The West African Nile monitor (Varanus niloticus stellatus) is a subspecies of the Nile monitor that is native to West African forests and adjacent savannah (east to northern Cameroon). It has also been introduced to Florida, United States, where it is considered invasive.

Female Nile monitors typically reach sexual maturity at approximately two years of age or when they grow to around 14 inches in length. They lay eggs in burrows, with clutch sizes ranging from 12 to 60 eggs, depending on the female's size. Males compete aggressively for mating opportunities, often engaging in wrestling behavior. In captivity, Nile monitors may live up to 20 years. As the largest lizard species native to Africa, individuals can reach lengths of up to 6.5 feet and weigh as much as 17.8 pounds, though most adults average around 5 feet in length and 15 pounds in weight.

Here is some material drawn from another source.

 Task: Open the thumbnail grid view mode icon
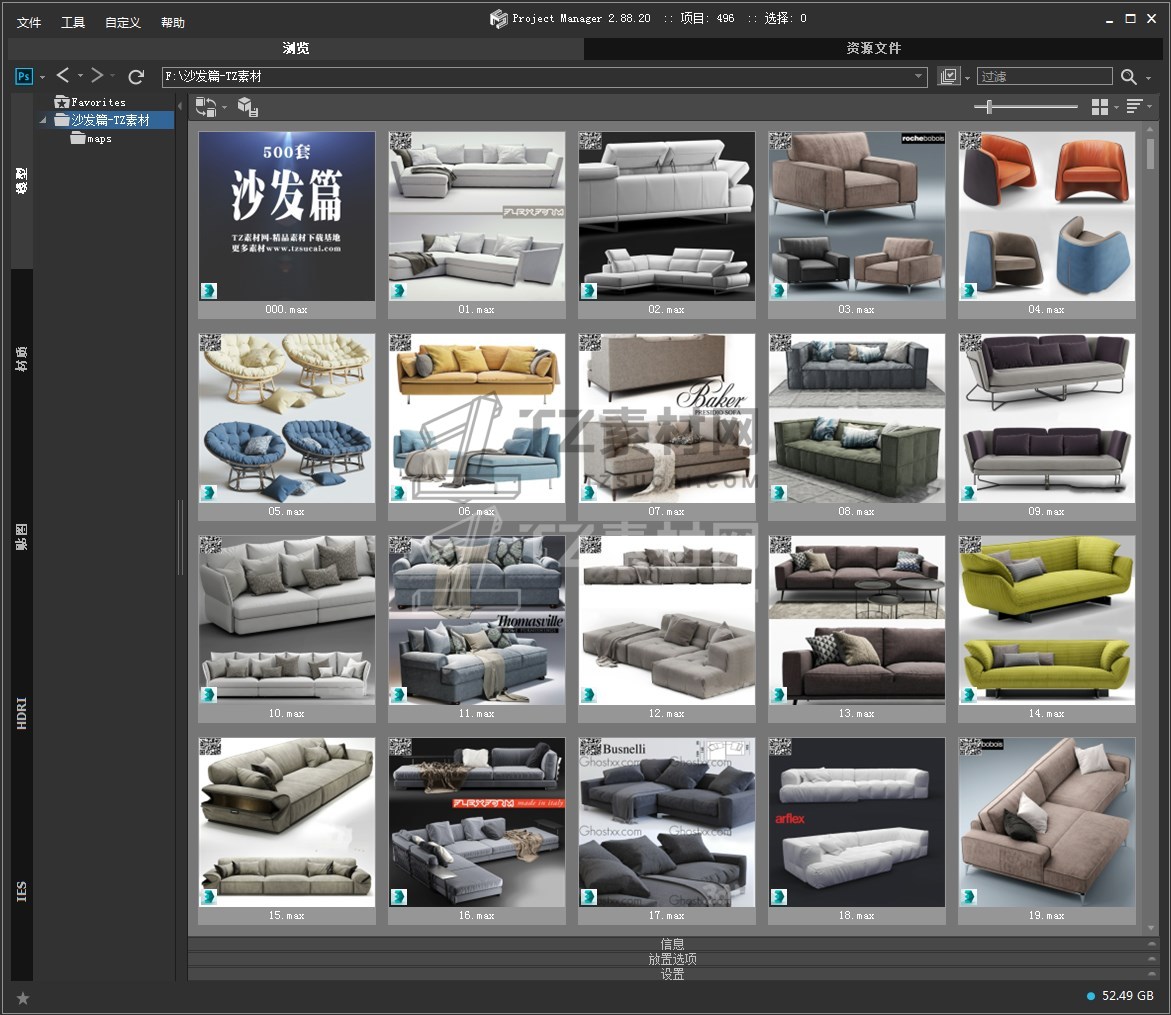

This cryptic species has traditionally been included in the Nile monitor (V. niloticus), but from 1997 to 2015 it was often considered as the western population of the ornate monitor (V. ornatus). Compared to the other members of the Nile monitor species complex (which also includes the ornate monitor of Central Africa), the West African Nile monitor has a genetic sequence divergence of more than 8%, meaning that they separated about 7.7 million years ago. This is a larger divergence than between humans and chimpanzees. Despite this, the Reptile Database continues to place it within the Nile monitor, but do note that this broad species definition includes distinctive clades.